Fettuccine are flat ribbons of pasta, somewhere between linguine and pappardelle in width. Since this is a fairly sturdy pasta, it can hold up to thicker sauces and works well with chunks of meat or vegetables. And, of course, there's always the classic Fettuccine alfredo!
These tiny spheres of pasta can get lost in sauce. Keep it simple by serving it with a light topping, such as olive oil or butter, some seasoning, and maybe a shake of Parmesan cheese. It’s also great in soups, like a classic chicken noodle!
These medium-sized, ridged tubes of pasta feature edges cut at a diagonal. Penne pairs well with a number of sauce types, including cream-, tomato- or meat-based sauces. Try to keep the consistency of sauces less chunky though, as you want that the sauce to flow into the hollow tubes of pasta and imbue them with flavor. Our recipe for penne alla checca is a great starting point.
These medium-sized tubes of ridged pasta tend to be slightly larger and fatter than penne, with flat ends. The larger hollow space means that it’s well suited to slightly chunkier or more textured sauces — think meat sauces, cream sauces and dishes with vegetables. (You could even bake it into a pasta pie!)
Shaped like little wagon wheels, these cuties are often referred to as “wagon wheel pasta.” Thick but not-too-chunky cream and tomato sauces work well with rotelle, and it's also well suited to pasta salad dishes.
These small- to medium-sized, tightly-wound spirals of pasta are best used with sauces that can seep into those nooks and crannies. We love it with cream or tomato sauces, though it's also great when baked in casseroles.

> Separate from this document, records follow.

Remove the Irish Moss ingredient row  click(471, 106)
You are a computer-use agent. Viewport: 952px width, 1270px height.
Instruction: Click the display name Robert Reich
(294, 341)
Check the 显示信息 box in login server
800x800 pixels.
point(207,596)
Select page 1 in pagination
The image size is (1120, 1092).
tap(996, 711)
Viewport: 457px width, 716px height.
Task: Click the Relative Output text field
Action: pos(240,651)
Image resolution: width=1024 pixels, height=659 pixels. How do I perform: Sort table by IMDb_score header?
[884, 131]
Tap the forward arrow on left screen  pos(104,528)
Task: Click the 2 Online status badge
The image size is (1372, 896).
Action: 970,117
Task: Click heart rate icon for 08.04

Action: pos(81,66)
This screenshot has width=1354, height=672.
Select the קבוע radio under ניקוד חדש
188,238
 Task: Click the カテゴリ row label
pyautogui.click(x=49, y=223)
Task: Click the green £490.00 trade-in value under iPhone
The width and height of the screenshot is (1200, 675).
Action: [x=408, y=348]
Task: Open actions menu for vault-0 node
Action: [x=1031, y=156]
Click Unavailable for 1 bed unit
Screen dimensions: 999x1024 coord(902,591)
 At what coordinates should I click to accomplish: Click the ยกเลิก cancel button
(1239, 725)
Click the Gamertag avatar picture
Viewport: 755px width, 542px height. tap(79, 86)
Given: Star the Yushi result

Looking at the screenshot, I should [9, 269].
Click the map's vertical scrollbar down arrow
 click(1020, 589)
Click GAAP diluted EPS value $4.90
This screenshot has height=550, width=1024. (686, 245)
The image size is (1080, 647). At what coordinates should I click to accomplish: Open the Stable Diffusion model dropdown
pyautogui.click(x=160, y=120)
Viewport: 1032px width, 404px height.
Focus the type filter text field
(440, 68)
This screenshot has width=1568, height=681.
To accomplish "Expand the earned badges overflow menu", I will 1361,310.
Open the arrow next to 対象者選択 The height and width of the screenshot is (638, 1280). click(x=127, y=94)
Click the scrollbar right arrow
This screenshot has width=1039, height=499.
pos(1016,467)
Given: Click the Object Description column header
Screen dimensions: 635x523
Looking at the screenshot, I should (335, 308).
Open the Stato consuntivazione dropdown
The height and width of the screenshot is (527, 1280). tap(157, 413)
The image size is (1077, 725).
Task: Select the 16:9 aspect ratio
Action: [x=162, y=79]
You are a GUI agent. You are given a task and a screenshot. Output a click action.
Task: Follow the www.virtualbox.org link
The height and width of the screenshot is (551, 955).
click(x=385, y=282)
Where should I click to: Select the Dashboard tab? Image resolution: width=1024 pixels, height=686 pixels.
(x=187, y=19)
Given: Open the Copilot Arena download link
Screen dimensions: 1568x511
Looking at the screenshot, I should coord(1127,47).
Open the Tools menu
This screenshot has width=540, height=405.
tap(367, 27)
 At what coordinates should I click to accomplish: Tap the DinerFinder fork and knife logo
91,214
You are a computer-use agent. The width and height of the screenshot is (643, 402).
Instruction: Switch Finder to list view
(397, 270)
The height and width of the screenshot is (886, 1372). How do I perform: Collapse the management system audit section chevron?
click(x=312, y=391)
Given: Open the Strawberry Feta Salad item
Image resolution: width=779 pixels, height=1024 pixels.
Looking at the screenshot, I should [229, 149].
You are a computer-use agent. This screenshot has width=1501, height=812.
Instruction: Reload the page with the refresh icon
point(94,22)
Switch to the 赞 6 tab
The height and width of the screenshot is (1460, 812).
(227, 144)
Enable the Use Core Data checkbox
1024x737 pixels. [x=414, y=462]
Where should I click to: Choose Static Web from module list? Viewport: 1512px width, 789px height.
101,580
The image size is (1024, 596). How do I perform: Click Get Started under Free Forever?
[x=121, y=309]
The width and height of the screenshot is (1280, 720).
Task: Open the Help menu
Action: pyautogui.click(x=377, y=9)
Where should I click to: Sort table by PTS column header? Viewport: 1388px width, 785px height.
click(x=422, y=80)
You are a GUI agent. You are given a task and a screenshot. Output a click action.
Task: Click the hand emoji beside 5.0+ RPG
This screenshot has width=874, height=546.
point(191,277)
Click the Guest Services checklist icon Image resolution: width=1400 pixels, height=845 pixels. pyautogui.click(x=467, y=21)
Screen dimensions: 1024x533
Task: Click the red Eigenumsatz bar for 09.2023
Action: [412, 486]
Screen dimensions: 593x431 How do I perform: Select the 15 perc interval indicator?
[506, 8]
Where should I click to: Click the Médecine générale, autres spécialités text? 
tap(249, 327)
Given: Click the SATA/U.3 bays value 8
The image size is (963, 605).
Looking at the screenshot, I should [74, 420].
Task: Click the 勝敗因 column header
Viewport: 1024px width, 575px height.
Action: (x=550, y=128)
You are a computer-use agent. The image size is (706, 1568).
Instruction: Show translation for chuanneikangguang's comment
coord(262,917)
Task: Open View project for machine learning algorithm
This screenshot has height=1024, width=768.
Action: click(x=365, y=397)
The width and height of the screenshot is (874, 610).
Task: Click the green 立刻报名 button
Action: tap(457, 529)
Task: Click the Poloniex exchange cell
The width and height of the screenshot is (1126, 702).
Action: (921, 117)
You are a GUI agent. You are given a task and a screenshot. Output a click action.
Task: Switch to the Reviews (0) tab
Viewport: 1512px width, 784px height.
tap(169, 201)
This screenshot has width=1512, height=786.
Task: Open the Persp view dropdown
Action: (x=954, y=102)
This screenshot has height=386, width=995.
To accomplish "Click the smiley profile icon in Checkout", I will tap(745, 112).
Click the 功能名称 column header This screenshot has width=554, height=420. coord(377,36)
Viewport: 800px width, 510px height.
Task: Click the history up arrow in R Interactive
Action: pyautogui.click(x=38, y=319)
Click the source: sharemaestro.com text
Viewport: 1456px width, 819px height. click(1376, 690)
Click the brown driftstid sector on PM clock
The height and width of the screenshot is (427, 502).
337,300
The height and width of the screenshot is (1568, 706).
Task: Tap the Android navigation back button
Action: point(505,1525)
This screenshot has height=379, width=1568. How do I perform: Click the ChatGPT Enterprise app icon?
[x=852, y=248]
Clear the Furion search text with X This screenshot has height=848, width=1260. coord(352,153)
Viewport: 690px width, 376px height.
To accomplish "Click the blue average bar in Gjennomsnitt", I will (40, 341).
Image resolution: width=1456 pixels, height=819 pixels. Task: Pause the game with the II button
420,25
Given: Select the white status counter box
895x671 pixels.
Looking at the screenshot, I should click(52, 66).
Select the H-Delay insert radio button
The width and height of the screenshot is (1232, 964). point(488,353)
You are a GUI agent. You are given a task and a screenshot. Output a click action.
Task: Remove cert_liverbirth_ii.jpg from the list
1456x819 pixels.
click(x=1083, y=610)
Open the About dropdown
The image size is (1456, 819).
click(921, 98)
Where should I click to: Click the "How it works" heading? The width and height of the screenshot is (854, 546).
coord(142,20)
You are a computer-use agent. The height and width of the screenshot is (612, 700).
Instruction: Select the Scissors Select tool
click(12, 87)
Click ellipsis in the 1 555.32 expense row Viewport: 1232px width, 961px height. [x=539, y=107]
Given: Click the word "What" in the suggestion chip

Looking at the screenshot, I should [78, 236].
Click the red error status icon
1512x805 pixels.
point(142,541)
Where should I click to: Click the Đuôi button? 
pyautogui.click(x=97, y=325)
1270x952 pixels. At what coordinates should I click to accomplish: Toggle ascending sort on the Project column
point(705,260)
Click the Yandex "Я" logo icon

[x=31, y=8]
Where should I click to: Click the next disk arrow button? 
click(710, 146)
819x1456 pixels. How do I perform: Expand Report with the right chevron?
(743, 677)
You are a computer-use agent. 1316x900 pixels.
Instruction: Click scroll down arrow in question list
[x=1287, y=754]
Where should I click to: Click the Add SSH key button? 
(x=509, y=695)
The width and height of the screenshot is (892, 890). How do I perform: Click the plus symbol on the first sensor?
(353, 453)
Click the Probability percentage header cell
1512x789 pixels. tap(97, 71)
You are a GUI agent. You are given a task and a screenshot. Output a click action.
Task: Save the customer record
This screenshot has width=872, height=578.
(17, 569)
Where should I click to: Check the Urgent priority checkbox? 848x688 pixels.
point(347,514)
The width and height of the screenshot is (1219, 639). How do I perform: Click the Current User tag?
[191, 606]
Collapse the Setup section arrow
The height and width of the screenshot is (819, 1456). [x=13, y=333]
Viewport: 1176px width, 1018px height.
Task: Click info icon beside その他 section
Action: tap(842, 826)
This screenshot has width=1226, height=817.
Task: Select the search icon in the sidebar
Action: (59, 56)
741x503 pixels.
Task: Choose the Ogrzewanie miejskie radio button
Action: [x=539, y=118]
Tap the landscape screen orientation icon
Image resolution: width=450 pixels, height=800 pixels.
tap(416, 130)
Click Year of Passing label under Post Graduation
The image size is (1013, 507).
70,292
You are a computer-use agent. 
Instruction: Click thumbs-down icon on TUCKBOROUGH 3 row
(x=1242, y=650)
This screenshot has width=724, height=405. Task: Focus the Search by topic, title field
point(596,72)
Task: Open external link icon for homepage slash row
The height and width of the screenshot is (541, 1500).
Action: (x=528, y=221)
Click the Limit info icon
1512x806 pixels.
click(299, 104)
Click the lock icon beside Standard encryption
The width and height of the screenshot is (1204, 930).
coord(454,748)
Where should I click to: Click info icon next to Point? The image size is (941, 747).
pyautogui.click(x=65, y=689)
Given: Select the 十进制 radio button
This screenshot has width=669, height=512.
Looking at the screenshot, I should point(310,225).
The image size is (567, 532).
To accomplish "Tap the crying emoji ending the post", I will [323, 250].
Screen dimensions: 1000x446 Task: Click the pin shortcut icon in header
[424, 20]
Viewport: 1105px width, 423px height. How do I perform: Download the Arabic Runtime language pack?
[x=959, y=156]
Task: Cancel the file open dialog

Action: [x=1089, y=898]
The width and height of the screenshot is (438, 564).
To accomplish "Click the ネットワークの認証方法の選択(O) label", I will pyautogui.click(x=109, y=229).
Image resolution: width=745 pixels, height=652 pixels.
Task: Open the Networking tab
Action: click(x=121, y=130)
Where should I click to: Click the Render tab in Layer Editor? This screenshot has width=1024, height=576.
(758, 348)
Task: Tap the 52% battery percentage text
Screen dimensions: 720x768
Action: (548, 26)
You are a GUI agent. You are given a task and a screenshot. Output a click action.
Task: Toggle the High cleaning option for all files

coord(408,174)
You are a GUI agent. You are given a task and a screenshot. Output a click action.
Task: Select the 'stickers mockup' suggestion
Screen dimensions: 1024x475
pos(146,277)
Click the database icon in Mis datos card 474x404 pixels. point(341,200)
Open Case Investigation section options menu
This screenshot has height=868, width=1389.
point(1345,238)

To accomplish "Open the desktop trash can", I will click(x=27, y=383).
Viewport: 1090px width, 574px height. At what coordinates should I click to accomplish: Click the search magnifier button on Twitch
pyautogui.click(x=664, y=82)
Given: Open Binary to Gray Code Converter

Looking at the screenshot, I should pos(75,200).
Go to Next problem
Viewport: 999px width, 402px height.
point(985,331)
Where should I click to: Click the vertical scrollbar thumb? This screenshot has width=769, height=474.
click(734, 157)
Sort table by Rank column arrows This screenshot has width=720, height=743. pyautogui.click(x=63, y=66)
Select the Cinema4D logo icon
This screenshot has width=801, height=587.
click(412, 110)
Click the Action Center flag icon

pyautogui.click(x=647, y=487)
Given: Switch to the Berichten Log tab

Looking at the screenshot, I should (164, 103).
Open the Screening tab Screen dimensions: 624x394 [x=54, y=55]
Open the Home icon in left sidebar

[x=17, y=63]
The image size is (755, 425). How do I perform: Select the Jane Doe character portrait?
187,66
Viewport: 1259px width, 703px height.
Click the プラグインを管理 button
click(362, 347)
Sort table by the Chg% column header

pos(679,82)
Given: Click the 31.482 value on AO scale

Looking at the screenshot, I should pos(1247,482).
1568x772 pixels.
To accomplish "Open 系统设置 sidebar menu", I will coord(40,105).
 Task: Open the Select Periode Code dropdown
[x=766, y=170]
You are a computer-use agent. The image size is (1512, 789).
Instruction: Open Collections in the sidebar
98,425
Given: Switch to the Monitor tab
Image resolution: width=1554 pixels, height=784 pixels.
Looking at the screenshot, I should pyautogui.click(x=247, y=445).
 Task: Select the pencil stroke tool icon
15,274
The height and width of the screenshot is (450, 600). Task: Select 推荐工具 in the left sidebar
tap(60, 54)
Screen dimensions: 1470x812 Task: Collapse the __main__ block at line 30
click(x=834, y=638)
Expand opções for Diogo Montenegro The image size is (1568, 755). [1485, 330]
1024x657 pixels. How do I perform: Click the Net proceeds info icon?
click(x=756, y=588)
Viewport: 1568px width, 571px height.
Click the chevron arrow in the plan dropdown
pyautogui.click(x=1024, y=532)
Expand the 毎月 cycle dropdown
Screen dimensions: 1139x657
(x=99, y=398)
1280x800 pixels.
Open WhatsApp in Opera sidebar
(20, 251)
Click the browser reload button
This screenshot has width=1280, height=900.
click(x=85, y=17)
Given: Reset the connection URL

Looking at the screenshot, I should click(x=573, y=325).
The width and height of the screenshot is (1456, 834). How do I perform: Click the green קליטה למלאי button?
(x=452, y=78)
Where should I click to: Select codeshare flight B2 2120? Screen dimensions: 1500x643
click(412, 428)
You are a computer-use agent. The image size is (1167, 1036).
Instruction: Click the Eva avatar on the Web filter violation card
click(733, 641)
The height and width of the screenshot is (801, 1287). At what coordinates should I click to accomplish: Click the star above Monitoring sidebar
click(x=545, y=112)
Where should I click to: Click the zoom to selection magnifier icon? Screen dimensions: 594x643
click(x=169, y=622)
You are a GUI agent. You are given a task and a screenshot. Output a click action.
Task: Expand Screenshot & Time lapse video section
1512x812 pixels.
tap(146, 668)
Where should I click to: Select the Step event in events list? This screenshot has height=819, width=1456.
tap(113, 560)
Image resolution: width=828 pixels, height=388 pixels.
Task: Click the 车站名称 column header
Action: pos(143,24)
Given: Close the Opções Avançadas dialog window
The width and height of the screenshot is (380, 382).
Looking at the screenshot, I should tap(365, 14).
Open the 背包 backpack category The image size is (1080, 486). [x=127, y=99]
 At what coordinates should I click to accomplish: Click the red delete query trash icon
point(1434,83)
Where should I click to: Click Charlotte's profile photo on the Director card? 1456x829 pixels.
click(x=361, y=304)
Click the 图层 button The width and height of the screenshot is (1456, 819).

These flat ribbons of pasta fall somewhere between fettuccine and pappardelle in width, and work well with oil, garlic and seafood dishes. But they're also thick enough to stand up to heavier, meaty sauces.
These elegant twirls of pasta are perfect for sauces that will get caught up in their bell-like shape. Think thicker (but not too chunky!) cream- or tomato-based options.
Choose sauces or toppings that are thick enough to “stick” to the smooth sides of these medium-sized tubes of pasta. Ziti is famously employed in baked ziti, which is a casserole made using tomato sauce and cheese.